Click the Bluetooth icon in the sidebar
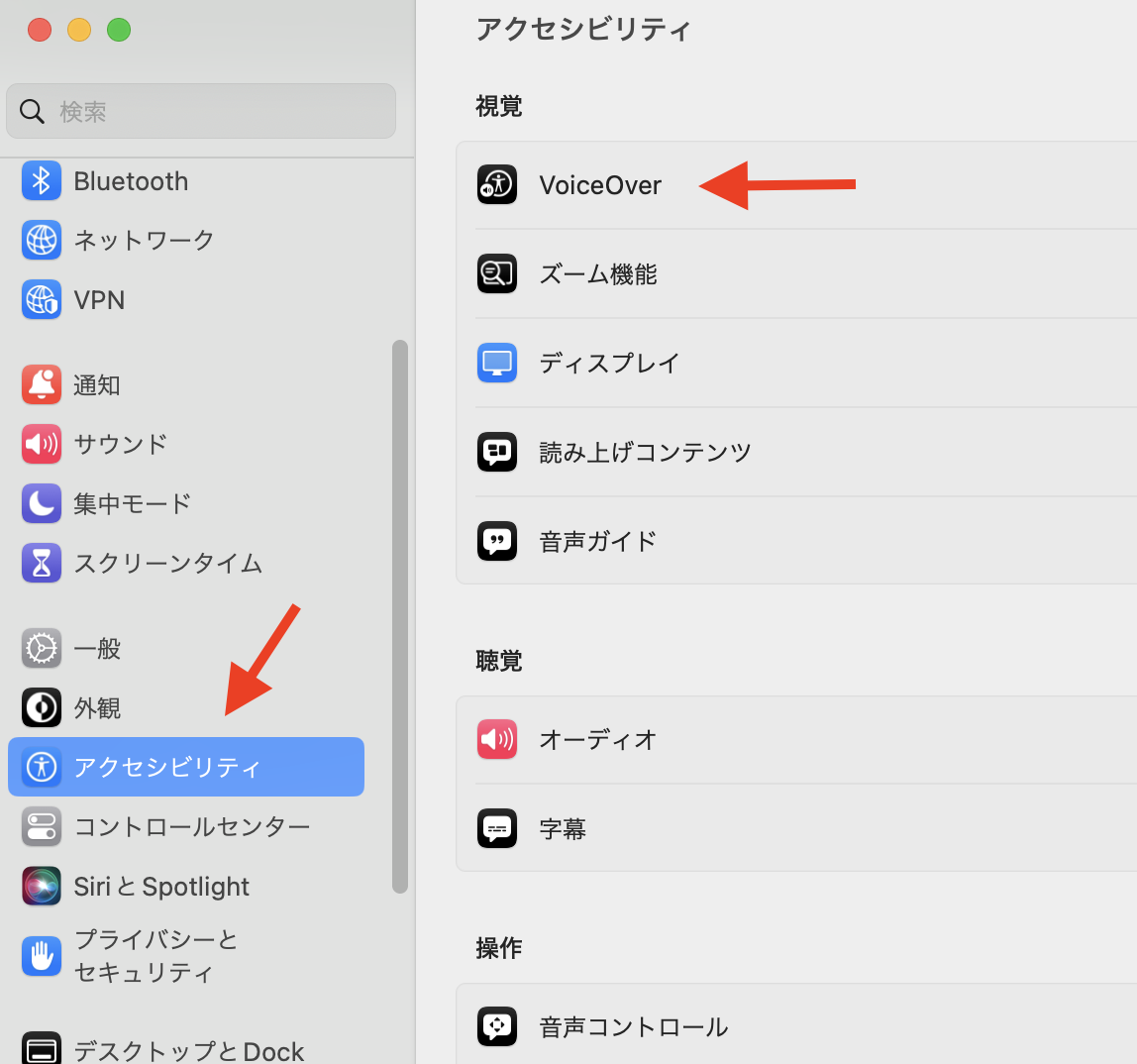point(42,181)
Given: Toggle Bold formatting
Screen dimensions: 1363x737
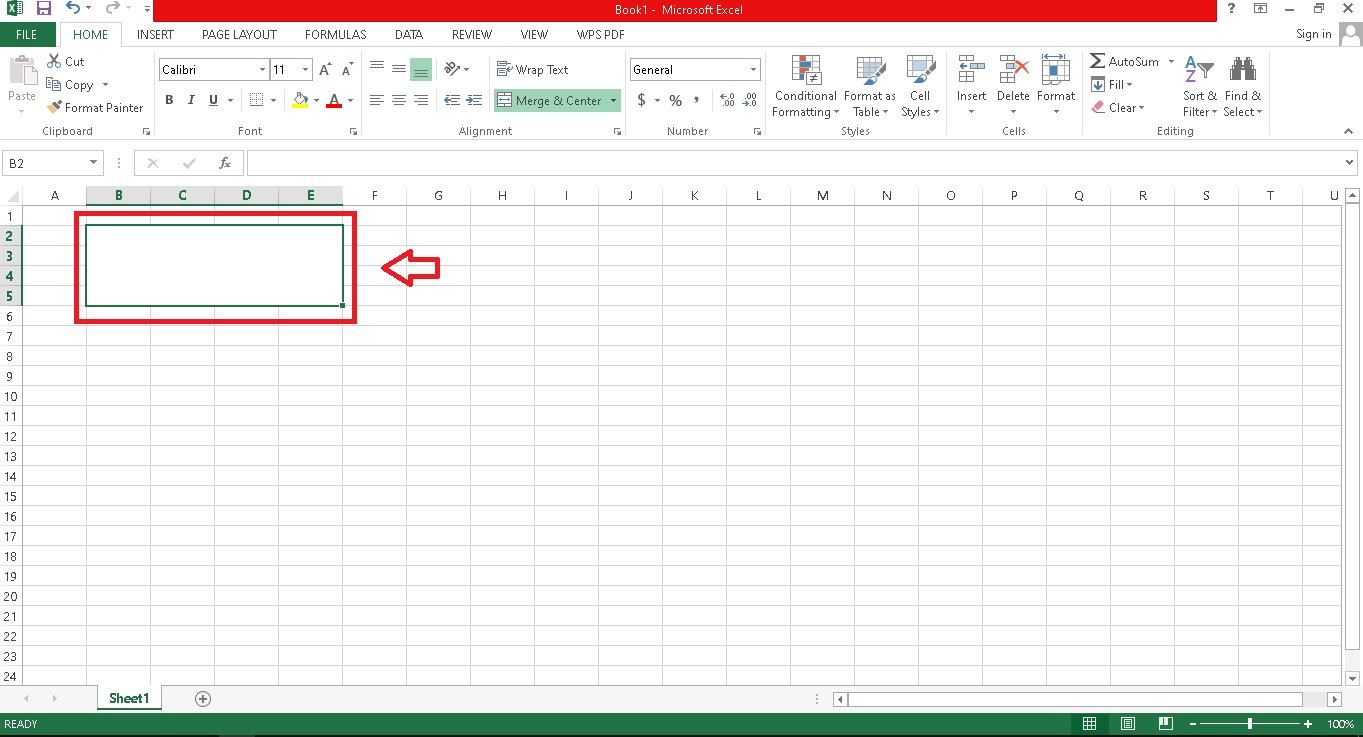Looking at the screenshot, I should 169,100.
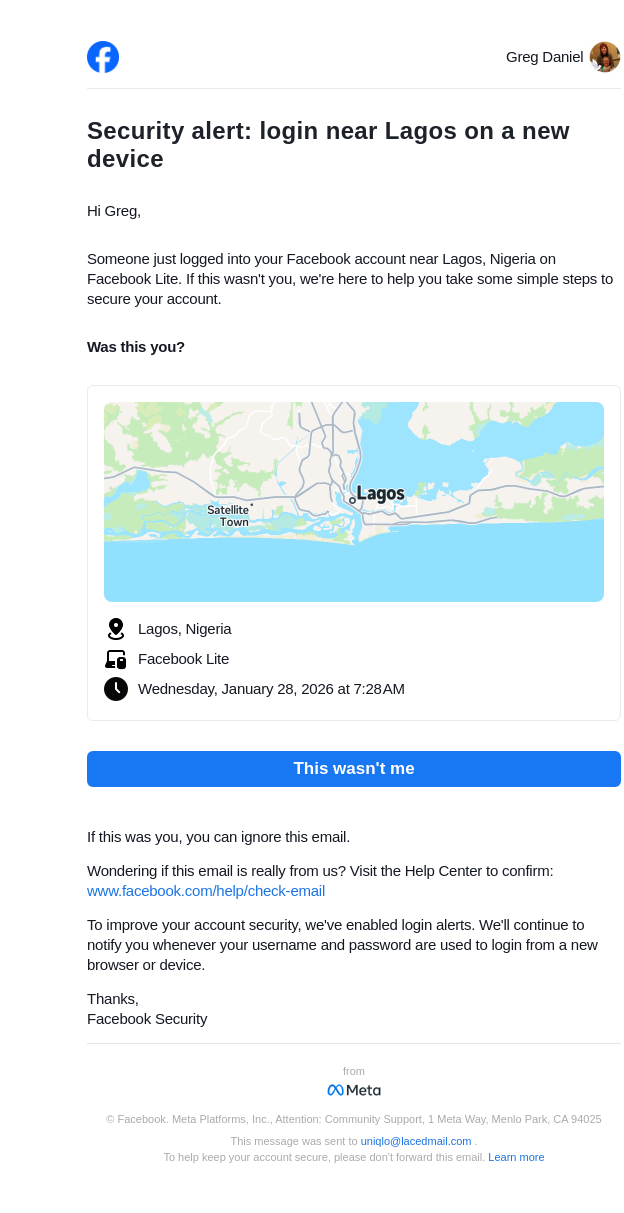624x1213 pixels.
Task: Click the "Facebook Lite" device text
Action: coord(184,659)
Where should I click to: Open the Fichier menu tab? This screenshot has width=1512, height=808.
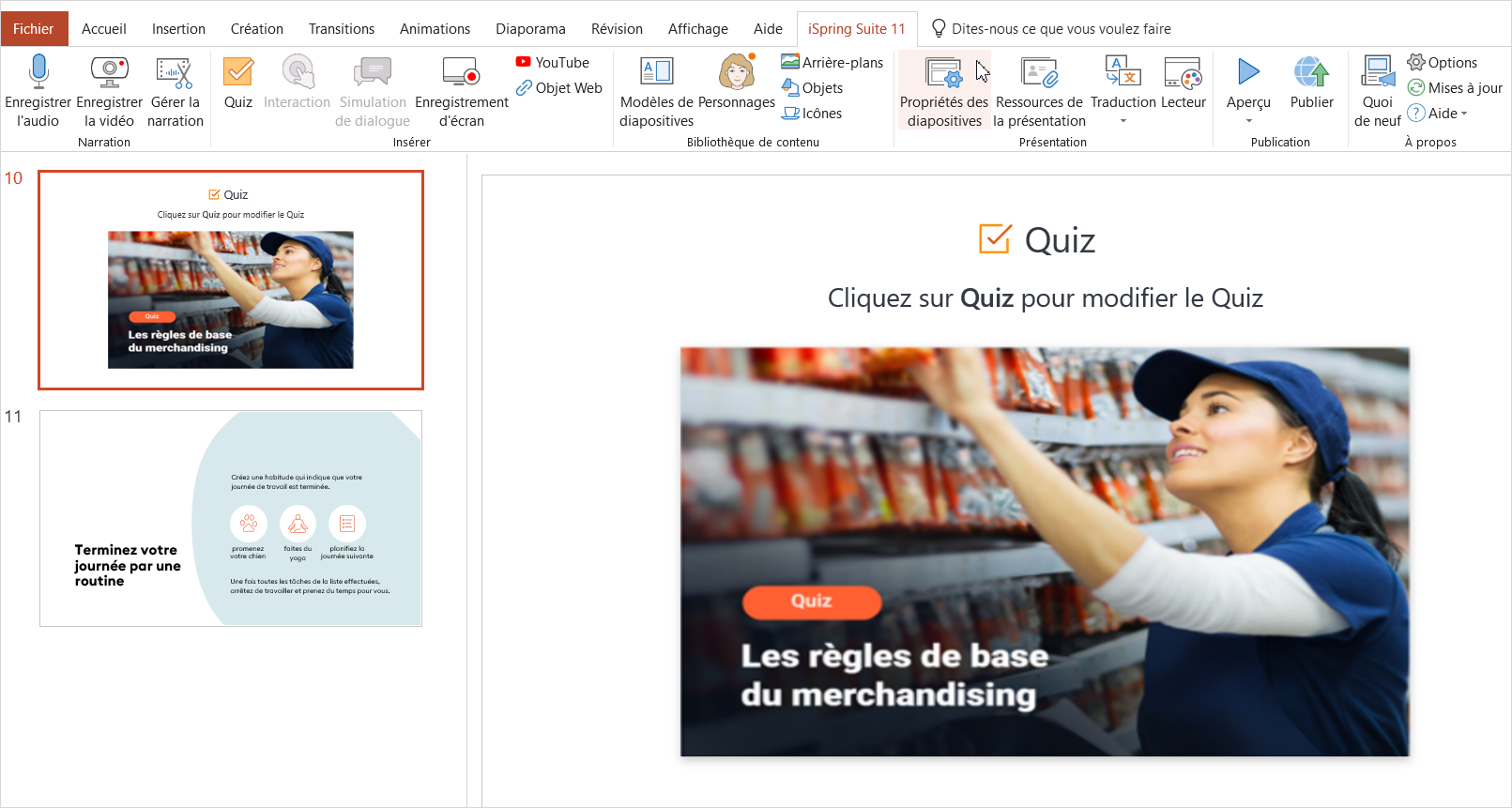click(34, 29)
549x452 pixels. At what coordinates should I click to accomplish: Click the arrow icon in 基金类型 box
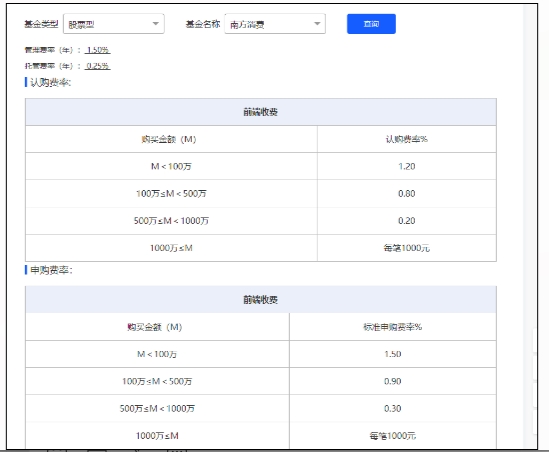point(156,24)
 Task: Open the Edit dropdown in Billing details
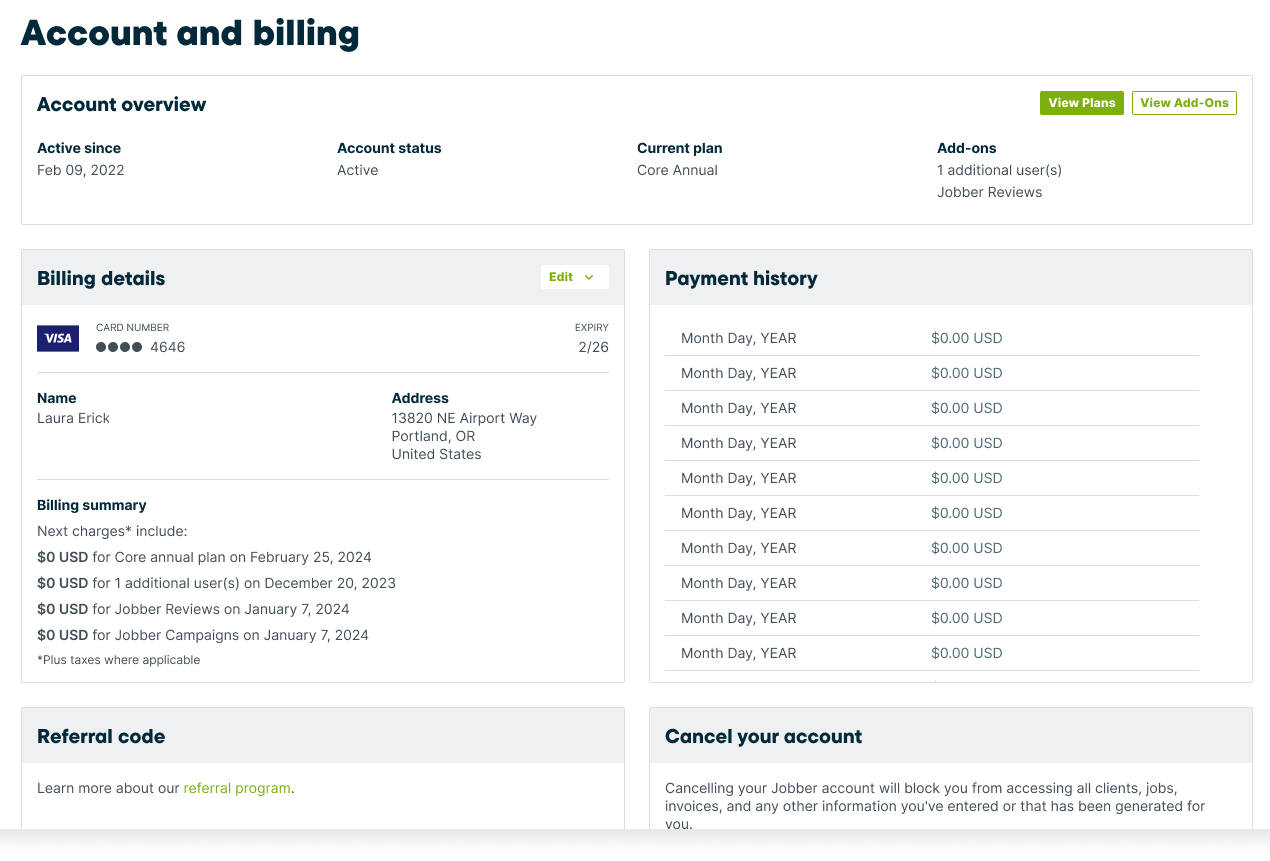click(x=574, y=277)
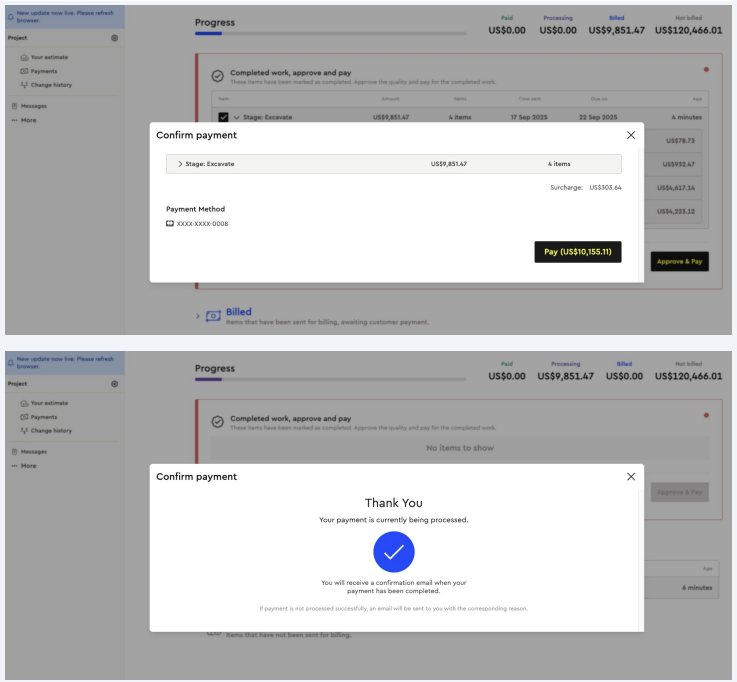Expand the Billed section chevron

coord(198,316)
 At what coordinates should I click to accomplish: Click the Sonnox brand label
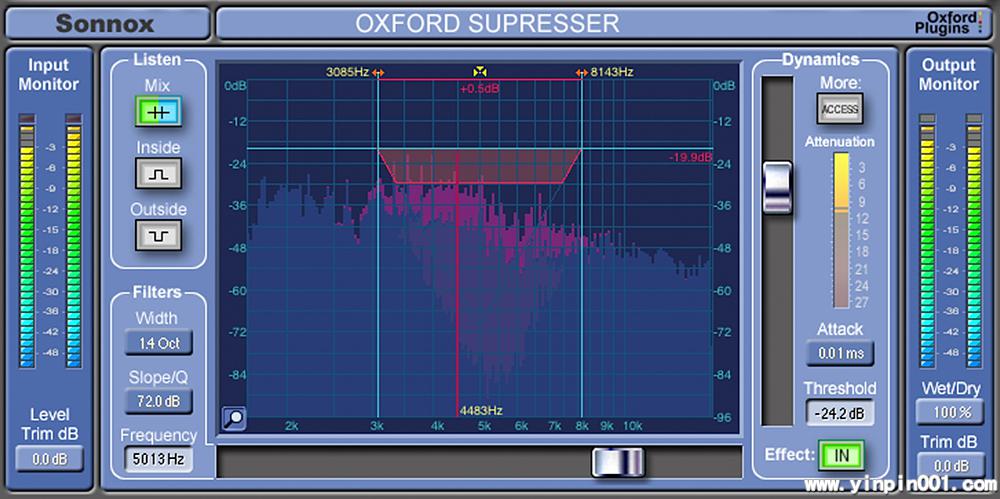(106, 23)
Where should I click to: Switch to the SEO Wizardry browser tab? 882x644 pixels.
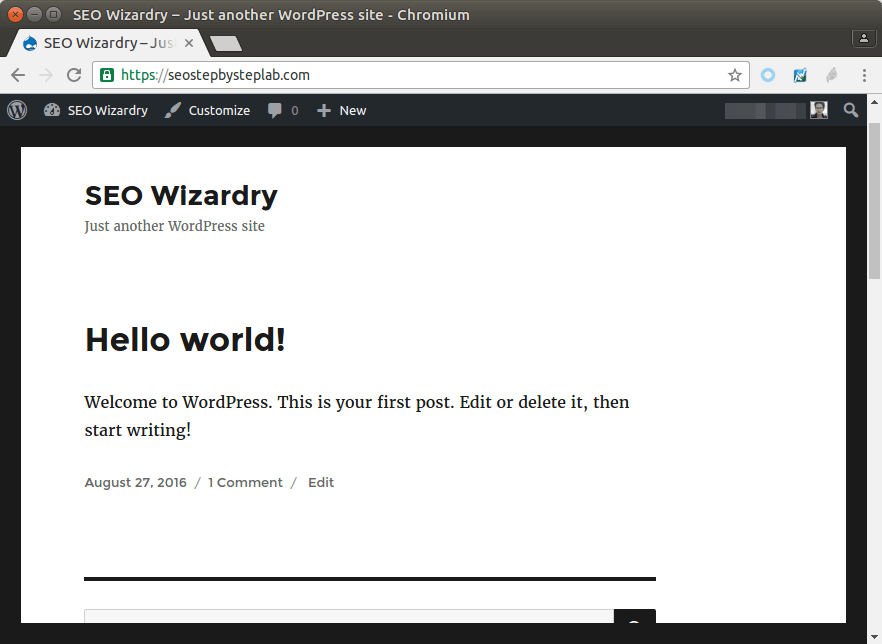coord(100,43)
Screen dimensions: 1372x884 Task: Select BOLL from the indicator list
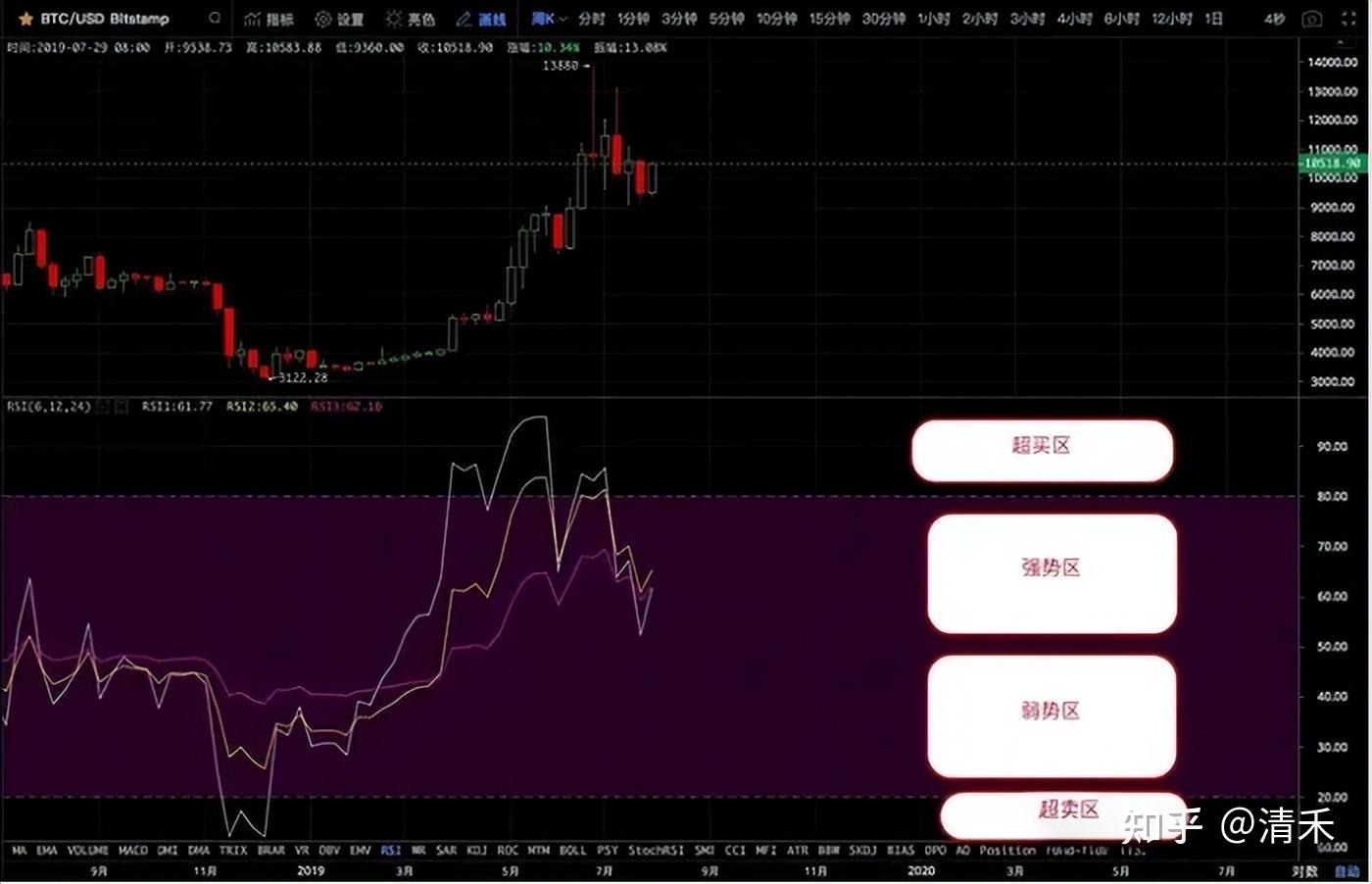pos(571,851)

+--

* **EXERCISE AIM**
Excluding images, output exactly the lines from the one that holds "Where should I click to: Open" through the final line of the material, both ends included.

* **SOLUTION TO THE PROBLEM**
Where should I click to: Open the Fichier menu tab? This screenshot has width=1512, height=808.
click(34, 29)
549x452 pixels. At what coordinates should I click to accomplish: Click the arrow icon in 基金类型 box
point(156,24)
 Task: Open the Edit dropdown in Billing details
click(x=574, y=277)
Expand the Billed section chevron

coord(198,316)
 At what coordinates should I click to accomplish: Click the Sonnox brand label
(106, 23)
Where should I click to: Switch to the SEO Wizardry browser tab? 882x644 pixels.
coord(100,43)
Screen dimensions: 1372x884 Task: Select BOLL from the indicator list
pos(571,851)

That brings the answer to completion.